Aside from those tools though, there are tons of other options. UXtools.co offers a great comparison with other commonly used design and prototyping tools. As you can see, their data shows Sketch being far more popular with UX/UI designers than any other tool on offer. And for good reason.

https://uxtools.co/tools/design/


Photoshop and Illustrator

While working in a vector tool like Illustrator is leaps and bounds better than Photoshop, due to scalability and other factors, Illustrator still isn’t a UX/UI specific tool. Some features have been added over time to lend it to this purpose, but it’s lacking key features and other features are just plain clunky. For example,
• Sketch is far superior for defining behaviors when moving to a clickable prototype.
• Sketch allows unlimited artboards and has a feature called pages that lets you group them into easily navigated areas.
• It doesn’t crash constantly.

https://www.sketch.com/

Other Indie Tools

One of the other more popular tools is Axure. Axure is great for wireframes, simple prototypes, and other deliverables like user journeys. It doesn’t have extensive visual tools though, and assets need to be created in another tool, like PSD, and then imported into asset libraries. Unfortunately, it doesn’t have a plug-in for Sketch.
Balsamiq is another great wireframing tool. It also lacks the ability to create high fidelity visuals though.

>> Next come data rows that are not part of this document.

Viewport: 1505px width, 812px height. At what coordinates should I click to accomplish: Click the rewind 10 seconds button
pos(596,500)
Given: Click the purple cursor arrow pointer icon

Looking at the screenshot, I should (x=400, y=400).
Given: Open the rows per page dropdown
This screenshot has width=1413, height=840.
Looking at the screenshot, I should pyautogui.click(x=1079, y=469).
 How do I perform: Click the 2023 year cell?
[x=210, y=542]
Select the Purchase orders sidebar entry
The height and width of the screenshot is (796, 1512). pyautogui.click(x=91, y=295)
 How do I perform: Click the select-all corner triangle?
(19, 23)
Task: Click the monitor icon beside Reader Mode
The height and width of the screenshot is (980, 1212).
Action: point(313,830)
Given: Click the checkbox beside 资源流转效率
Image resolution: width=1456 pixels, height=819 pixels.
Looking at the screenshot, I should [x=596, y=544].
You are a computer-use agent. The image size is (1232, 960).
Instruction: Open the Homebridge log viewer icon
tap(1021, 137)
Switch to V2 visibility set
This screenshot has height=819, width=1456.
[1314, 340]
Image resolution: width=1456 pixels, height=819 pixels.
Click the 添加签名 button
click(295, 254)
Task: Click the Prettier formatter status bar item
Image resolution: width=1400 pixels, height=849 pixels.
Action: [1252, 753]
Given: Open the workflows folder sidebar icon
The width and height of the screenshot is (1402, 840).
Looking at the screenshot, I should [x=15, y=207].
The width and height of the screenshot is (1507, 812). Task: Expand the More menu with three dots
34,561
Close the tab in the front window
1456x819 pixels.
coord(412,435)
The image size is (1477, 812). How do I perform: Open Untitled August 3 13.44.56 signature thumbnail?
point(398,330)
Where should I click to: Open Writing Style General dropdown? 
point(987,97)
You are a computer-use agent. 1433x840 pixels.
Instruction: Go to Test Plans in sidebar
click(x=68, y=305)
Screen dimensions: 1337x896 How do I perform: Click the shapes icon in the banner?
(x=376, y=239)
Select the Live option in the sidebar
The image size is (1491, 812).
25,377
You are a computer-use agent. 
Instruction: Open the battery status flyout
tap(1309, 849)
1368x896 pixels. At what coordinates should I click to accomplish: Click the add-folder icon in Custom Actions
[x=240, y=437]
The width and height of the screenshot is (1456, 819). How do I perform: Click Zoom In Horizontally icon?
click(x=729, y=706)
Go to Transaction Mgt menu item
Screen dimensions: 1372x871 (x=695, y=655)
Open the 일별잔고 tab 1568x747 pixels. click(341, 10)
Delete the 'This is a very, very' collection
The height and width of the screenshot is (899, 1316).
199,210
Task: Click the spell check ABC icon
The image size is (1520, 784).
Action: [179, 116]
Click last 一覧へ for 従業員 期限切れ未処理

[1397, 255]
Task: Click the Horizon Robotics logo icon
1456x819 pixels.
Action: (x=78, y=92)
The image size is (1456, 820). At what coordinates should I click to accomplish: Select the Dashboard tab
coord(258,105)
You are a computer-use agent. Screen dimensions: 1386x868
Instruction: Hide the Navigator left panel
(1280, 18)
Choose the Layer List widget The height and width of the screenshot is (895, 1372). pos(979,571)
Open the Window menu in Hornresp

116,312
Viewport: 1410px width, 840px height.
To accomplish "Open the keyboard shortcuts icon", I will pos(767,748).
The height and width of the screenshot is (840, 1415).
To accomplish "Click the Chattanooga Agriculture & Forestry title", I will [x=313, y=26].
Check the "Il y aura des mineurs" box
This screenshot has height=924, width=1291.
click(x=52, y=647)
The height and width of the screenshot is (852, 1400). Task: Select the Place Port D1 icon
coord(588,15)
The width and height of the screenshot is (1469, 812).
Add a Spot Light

Figma is a browser-based tool. It’s another good option for collaboration and prototyping. Its pricing is subscription based though. And if security is an issue, your IT group might not allow it.

Conclusion

While there are too many tools out there to get to know all of them, Sketch is an excellent place for beginners to start. It’s inexpensive, easy to use, and feature rich. Take it for a spin and see what you think.